Since its inception, MHM has invested over $550 million in healthcare services through its clinics and programs, as well as through its partnerships, and has the unique distinction of being the largest private funding source for community health care to low-income families and the uninsured in South Texas.
This year alone, MHM has provided $22.3 million in grants to 75 non-profit agencies that are also providing primary medical and dental care, behavioral health and social services to low-income families and the uninsured in their respective communities. The funds received through the Social Innovation Fund will be used to provide additional funding to organizations through a competitive application process, ranging from $250,000 to $2 million, and will include rigorous measurement and evaluation procedures to build sub-grantees’ capacity to increase the level of evidence supporting the efficacy of their programs.
“We are excited about this new class of Social Innovation Fund grantees because they are among the most cutting edge grantmakers in social innovation,” said Wendy Spencer, CEO of the Corporation for National and Community Service. “The investment in these organizations will not only bolster local programs capacity to serve more individuals in need, but also provide communities with programs that work.”
“Funding from the Social Innovation Fund will complement MHM’s current investments in South Texas, while at the same time, as part of its Board of Directors’ strategic direction, allow the organization to engage in regional collaborative strategies,” explained Kevin C. Moriarty, MHM president and CEO. “Most importantly, it will allow us to leverage critical resources for agencies that are providing much-needed services in areas of tremendous need.”
This new class of grantees represents several firsts for the SIF, and addresses the major funding priorities of this competition to reemphasize innovation, expand opportunity for those in greatest need and collective impact over incremental programmatic gains. The 2014 cohort includes the SIF’s first two community foundation grantees, expansion to high-needs populations in the South East, South West and Northern California, and programs focused on older women facing economic hardship, childhood hunger and Opportunity Youth (youth 16-24 disconnected from school and work). And, in an overwhelming response to a new funding priority, all seven grantees will be leveraging and testing, a Collective Impact model, where communities work collaboratively across sectors to identify challenges, set goals and track progress together.

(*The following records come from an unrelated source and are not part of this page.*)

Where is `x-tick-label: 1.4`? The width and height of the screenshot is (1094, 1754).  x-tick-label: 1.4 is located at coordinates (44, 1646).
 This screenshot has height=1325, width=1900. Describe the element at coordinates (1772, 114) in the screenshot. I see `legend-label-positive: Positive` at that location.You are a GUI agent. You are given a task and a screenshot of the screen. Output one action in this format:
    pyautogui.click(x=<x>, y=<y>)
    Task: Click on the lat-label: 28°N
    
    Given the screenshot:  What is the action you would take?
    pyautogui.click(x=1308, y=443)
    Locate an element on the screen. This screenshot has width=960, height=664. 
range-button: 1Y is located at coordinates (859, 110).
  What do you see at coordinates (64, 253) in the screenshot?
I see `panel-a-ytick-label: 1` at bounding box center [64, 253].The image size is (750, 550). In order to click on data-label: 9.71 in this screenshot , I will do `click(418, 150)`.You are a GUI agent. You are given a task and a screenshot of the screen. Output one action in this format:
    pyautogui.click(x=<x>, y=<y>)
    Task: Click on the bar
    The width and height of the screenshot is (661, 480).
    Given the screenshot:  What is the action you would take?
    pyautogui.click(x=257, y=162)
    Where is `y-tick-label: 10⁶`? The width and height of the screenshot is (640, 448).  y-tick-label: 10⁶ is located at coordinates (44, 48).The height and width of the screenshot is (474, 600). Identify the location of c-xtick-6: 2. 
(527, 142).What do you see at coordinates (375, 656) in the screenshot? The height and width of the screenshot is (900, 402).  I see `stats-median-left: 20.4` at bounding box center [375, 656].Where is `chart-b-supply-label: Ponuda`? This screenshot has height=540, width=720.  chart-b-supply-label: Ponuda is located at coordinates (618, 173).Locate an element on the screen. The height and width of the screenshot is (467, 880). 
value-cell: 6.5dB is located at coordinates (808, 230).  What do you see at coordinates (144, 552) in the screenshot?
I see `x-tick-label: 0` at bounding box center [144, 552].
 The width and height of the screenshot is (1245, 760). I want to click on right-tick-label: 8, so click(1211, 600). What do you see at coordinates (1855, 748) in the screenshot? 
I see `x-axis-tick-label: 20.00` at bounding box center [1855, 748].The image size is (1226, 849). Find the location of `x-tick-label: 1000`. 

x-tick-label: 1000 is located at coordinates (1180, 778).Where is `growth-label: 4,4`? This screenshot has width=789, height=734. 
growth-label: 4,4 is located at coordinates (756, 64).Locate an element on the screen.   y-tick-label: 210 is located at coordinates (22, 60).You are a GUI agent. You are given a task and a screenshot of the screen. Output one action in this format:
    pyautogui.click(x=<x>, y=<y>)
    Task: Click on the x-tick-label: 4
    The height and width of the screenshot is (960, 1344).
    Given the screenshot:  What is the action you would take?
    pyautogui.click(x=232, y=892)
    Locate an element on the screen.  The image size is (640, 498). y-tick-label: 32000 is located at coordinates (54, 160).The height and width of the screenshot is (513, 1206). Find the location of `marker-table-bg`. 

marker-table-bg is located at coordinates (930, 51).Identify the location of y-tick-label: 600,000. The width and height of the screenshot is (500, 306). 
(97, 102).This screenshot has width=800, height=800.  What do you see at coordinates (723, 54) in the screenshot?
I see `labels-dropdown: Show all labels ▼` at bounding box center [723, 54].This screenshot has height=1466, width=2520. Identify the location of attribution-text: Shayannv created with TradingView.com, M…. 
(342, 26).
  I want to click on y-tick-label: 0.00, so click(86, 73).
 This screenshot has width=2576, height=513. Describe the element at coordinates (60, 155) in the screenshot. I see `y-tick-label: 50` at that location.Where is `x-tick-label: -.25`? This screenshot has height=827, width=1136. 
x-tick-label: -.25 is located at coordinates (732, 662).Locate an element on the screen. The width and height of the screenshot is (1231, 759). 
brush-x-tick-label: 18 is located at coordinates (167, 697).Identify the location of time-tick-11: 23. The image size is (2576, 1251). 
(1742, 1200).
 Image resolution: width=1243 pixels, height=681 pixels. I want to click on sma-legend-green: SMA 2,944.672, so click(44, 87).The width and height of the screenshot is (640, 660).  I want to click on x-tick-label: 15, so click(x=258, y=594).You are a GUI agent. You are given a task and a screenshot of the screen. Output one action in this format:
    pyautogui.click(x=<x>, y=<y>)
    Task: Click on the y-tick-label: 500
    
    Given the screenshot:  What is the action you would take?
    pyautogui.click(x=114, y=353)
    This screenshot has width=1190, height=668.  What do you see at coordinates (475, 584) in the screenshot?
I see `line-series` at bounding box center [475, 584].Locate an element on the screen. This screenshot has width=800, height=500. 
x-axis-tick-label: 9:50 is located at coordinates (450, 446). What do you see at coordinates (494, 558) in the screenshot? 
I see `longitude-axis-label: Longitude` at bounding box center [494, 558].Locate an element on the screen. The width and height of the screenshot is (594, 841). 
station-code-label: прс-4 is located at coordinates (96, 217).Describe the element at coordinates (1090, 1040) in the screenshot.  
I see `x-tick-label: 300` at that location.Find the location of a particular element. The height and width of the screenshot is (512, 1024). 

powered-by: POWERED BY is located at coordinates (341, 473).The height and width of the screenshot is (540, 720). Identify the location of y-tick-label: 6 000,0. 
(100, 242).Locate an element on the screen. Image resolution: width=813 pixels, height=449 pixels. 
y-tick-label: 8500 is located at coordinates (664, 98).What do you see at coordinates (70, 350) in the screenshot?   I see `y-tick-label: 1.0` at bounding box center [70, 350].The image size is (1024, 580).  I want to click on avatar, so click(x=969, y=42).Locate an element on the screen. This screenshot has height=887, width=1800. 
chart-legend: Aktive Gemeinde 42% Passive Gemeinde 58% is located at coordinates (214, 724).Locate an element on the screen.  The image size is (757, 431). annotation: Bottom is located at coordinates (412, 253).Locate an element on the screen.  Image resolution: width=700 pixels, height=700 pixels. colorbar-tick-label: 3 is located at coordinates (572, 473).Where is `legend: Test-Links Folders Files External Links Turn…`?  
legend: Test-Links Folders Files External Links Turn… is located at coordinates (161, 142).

“Five years ago the Social Innovation Fund was created to find solutions that work, and make them work for more people – signaling a shift in the way the government and philanthropy invests in community solutions. Five years later, we’ve become a national solutions accelerator and amplifier, investing hundreds of millions of dollars, along with our private sector partners to prove, improve and scale solutions that work. This newest class of grantees will take our work to new heights and deeper depths, with a greater emphasis on collective impact and data-driven mobilization, and an urgent focus on big bets to tackle some of the greatest challenges facing our communities,” said Michael Smith, Director of the Social Innovation Fund.
In the next several months Methodist Healthcare Ministries will hold an open competition to select innovative, effective nonprofits to receive grants. These solutions must have at least preliminary evidence of impact, and nonprofits will work the SIF and the intermediary organizations to design rigorous evaluation plans that will increase levels of evidence and lead to replicable models and meaningful lessons for the broader social sector.